**ACTION ITEM**
Every record is to be restated exactly, with nothing left out.

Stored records
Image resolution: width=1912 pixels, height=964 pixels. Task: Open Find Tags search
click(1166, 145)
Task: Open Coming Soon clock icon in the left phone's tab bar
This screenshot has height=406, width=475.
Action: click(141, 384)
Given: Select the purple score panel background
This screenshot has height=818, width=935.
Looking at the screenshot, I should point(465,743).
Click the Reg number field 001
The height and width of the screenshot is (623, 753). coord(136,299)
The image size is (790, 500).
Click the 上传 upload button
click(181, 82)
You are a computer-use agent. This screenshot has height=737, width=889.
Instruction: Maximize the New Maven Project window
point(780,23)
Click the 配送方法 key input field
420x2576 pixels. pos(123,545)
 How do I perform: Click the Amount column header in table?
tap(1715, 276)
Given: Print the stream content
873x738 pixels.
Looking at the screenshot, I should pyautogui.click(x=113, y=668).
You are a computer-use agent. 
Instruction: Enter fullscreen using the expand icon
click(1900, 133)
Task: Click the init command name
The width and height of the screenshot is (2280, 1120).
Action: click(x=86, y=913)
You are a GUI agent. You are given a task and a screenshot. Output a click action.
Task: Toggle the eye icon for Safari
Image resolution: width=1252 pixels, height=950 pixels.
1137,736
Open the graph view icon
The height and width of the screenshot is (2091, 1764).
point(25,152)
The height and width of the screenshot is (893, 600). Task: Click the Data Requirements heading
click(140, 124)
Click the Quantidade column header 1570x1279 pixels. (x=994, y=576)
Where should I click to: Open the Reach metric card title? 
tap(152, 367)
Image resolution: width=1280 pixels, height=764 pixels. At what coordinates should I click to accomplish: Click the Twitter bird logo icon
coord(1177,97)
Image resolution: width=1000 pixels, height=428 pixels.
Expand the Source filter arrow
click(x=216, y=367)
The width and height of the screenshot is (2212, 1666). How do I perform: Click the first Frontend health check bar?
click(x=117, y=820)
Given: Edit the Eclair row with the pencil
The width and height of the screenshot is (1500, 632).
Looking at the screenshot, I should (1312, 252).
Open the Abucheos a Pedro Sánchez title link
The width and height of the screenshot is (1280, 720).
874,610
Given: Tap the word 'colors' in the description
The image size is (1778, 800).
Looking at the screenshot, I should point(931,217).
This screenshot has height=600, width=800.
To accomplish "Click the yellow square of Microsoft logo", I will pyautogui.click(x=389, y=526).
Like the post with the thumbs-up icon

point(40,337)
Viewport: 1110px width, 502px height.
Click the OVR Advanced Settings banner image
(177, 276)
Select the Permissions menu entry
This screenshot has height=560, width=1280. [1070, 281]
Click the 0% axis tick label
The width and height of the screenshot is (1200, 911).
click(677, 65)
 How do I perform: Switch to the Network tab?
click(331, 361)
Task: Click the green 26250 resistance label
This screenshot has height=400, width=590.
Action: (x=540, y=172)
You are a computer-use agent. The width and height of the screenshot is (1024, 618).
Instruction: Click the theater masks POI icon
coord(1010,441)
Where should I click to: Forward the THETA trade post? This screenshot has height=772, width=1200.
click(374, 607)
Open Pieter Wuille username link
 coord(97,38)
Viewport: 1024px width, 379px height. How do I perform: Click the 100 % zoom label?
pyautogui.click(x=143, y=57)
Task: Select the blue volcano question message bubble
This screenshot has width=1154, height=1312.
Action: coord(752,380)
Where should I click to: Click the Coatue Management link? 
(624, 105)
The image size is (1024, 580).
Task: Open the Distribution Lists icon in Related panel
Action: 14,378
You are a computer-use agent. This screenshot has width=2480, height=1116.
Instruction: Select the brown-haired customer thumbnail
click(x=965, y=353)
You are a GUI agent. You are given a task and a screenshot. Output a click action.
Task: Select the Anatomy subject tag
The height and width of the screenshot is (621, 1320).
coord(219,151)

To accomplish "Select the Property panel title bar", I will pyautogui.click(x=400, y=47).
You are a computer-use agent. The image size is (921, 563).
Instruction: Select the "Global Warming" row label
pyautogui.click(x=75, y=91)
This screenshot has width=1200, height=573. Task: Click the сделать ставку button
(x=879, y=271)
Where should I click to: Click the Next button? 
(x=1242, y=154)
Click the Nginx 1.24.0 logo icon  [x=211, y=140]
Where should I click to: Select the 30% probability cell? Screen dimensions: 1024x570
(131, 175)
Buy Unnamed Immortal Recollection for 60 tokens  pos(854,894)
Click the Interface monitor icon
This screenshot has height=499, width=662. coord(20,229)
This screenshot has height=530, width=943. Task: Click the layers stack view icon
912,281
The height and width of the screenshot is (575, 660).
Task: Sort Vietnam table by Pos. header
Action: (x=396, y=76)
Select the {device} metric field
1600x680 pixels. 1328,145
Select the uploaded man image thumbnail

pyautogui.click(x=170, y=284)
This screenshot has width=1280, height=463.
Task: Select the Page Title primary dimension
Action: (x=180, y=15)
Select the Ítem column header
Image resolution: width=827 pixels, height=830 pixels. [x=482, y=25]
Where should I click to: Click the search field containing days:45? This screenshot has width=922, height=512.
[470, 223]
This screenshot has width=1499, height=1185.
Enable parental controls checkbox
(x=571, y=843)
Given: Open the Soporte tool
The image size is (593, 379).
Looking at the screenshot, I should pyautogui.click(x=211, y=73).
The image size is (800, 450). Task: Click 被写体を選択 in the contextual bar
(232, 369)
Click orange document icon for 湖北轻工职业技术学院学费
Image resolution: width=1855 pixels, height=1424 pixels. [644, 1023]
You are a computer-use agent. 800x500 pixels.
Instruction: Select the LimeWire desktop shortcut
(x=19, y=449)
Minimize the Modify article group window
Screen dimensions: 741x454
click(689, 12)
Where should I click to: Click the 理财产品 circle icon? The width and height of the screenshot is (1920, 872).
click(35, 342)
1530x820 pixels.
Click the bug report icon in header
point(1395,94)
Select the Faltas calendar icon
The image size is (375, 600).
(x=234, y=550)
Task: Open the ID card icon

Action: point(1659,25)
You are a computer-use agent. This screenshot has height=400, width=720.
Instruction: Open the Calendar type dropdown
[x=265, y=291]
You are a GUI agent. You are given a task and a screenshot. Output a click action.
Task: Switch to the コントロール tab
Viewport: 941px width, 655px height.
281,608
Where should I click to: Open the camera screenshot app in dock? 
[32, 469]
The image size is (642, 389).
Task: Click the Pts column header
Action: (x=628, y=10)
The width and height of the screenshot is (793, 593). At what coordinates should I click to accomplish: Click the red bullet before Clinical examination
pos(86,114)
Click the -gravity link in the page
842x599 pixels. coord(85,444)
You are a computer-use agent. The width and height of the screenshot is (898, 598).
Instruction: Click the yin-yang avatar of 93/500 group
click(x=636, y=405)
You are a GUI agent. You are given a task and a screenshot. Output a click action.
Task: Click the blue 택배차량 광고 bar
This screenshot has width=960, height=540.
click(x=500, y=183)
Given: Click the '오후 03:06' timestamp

**EXERCISE RESPONSE**
Image resolution: width=1912 pixels, height=964 pixels. Task: Open Find Tags search
click(1166, 145)
Task: Open Coming Soon clock icon in the left phone's tab bar
This screenshot has height=406, width=475.
Action: click(141, 384)
Given: Select the purple score panel background
This screenshot has height=818, width=935.
Looking at the screenshot, I should point(465,743).
Click the Reg number field 001
The height and width of the screenshot is (623, 753). coord(136,299)
The image size is (790, 500).
Click the 上传 upload button
click(181, 82)
You are a computer-use agent. This screenshot has height=737, width=889.
Instruction: Maximize the New Maven Project window
point(780,23)
Click the 配送方法 key input field
420x2576 pixels. pos(123,545)
 How do I perform: Click the Amount column header in table?
tap(1715, 276)
Given: Print the stream content
873x738 pixels.
Looking at the screenshot, I should pyautogui.click(x=113, y=668).
You are a computer-use agent. 
Instruction: Enter fullscreen using the expand icon
click(1900, 133)
Task: Click the init command name
The width and height of the screenshot is (2280, 1120).
Action: click(x=86, y=913)
You are a GUI agent. You are given a task and a screenshot. Output a click action.
Task: Toggle the eye icon for Safari
Image resolution: width=1252 pixels, height=950 pixels.
1137,736
Open the graph view icon
The height and width of the screenshot is (2091, 1764).
point(25,152)
The height and width of the screenshot is (893, 600). Task: Click the Data Requirements heading
click(140, 124)
Click the Quantidade column header 1570x1279 pixels. (x=994, y=576)
Where should I click to: Open the Reach metric card title? 
tap(152, 367)
Image resolution: width=1280 pixels, height=764 pixels. At what coordinates should I click to accomplish: Click the Twitter bird logo icon
coord(1177,97)
Image resolution: width=1000 pixels, height=428 pixels.
Expand the Source filter arrow
click(x=216, y=367)
The width and height of the screenshot is (2212, 1666). How do I perform: Click the first Frontend health check bar?
click(x=117, y=820)
Given: Edit the Eclair row with the pencil
The width and height of the screenshot is (1500, 632).
Looking at the screenshot, I should (1312, 252).
Open the Abucheos a Pedro Sánchez title link
The width and height of the screenshot is (1280, 720).
874,610
Given: Tap the word 'colors' in the description
The image size is (1778, 800).
Looking at the screenshot, I should point(931,217).
This screenshot has height=600, width=800.
To accomplish "Click the yellow square of Microsoft logo", I will pyautogui.click(x=389, y=526).
Like the post with the thumbs-up icon

point(40,337)
Viewport: 1110px width, 502px height.
Click the OVR Advanced Settings banner image
(177, 276)
Select the Permissions menu entry
This screenshot has height=560, width=1280. [1070, 281]
Click the 0% axis tick label
The width and height of the screenshot is (1200, 911).
click(677, 65)
 How do I perform: Switch to the Network tab?
click(331, 361)
Task: Click the green 26250 resistance label
This screenshot has height=400, width=590.
Action: (x=540, y=172)
You are a computer-use agent. The width and height of the screenshot is (1024, 618).
Instruction: Click the theater masks POI icon
coord(1010,441)
Where should I click to: Forward the THETA trade post? This screenshot has height=772, width=1200.
click(374, 607)
Open Pieter Wuille username link
 coord(97,38)
Viewport: 1024px width, 379px height. How do I perform: Click the 100 % zoom label?
pyautogui.click(x=143, y=57)
Task: Select the blue volcano question message bubble
This screenshot has width=1154, height=1312.
Action: coord(752,380)
Where should I click to: Click the Coatue Management link? 
(624, 105)
The image size is (1024, 580).
Task: Open the Distribution Lists icon in Related panel
Action: 14,378
You are a computer-use agent. This screenshot has width=2480, height=1116.
Instruction: Select the brown-haired customer thumbnail
click(x=965, y=353)
You are a GUI agent. You are given a task and a screenshot. Output a click action.
Task: Select the Anatomy subject tag
The height and width of the screenshot is (621, 1320).
coord(219,151)

To accomplish "Select the Property panel title bar", I will pyautogui.click(x=400, y=47).
You are a computer-use agent. The image size is (921, 563).
Instruction: Select the "Global Warming" row label
pyautogui.click(x=75, y=91)
This screenshot has width=1200, height=573. Task: Click the сделать ставку button
(x=879, y=271)
Where should I click to: Click the Next button? 
(x=1242, y=154)
Click the Nginx 1.24.0 logo icon  [x=211, y=140]
Where should I click to: Select the 30% probability cell? Screen dimensions: 1024x570
(131, 175)
Buy Unnamed Immortal Recollection for 60 tokens  pos(854,894)
Click the Interface monitor icon
This screenshot has height=499, width=662. coord(20,229)
This screenshot has height=530, width=943. Task: Click the layers stack view icon
912,281
The height and width of the screenshot is (575, 660).
Task: Sort Vietnam table by Pos. header
Action: (x=396, y=76)
Select the {device} metric field
1600x680 pixels. 1328,145
Select the uploaded man image thumbnail

pyautogui.click(x=170, y=284)
This screenshot has width=1280, height=463.
Task: Select the Page Title primary dimension
Action: (x=180, y=15)
Select the Ítem column header
Image resolution: width=827 pixels, height=830 pixels. [x=482, y=25]
Where should I click to: Click the search field containing days:45? This screenshot has width=922, height=512.
[470, 223]
This screenshot has width=1499, height=1185.
Enable parental controls checkbox
(x=571, y=843)
Given: Open the Soporte tool
The image size is (593, 379).
Looking at the screenshot, I should pyautogui.click(x=211, y=73).
The image size is (800, 450). Task: Click 被写体を選択 in the contextual bar
(232, 369)
Click orange document icon for 湖北轻工职业技术学院学费
Image resolution: width=1855 pixels, height=1424 pixels. [644, 1023]
You are a computer-use agent. 800x500 pixels.
Instruction: Select the LimeWire desktop shortcut
(x=19, y=449)
Minimize the Modify article group window
Screen dimensions: 741x454
click(689, 12)
Where should I click to: Click the 理财产品 circle icon? The width and height of the screenshot is (1920, 872).
click(35, 342)
1530x820 pixels.
Click the bug report icon in header
point(1395,94)
Select the Faltas calendar icon
The image size is (375, 600).
(x=234, y=550)
Task: Open the ID card icon

Action: point(1659,25)
You are a computer-use agent. This screenshot has height=400, width=720.
Instruction: Open the Calendar type dropdown
[x=265, y=291]
You are a GUI agent. You are given a task and a screenshot. Output a click action.
Task: Switch to the コントロール tab
Viewport: 941px width, 655px height.
281,608
Where should I click to: Open the camera screenshot app in dock? 
[32, 469]
The image size is (642, 389).
Task: Click the Pts column header
Action: (x=628, y=10)
The width and height of the screenshot is (793, 593). At what coordinates should I click to accomplish: Click the red bullet before Clinical examination
pos(86,114)
Click the -gravity link in the page
842x599 pixels. coord(85,444)
You are a computer-use agent. The width and height of the screenshot is (898, 598).
Instruction: Click the yin-yang avatar of 93/500 group
click(x=636, y=405)
You are a GUI agent. You are given a task and a screenshot. Output a click action.
Task: Click the blue 택배차량 광고 bar
This screenshot has width=960, height=540.
click(x=500, y=183)
Given: Click the '오후 03:06' timestamp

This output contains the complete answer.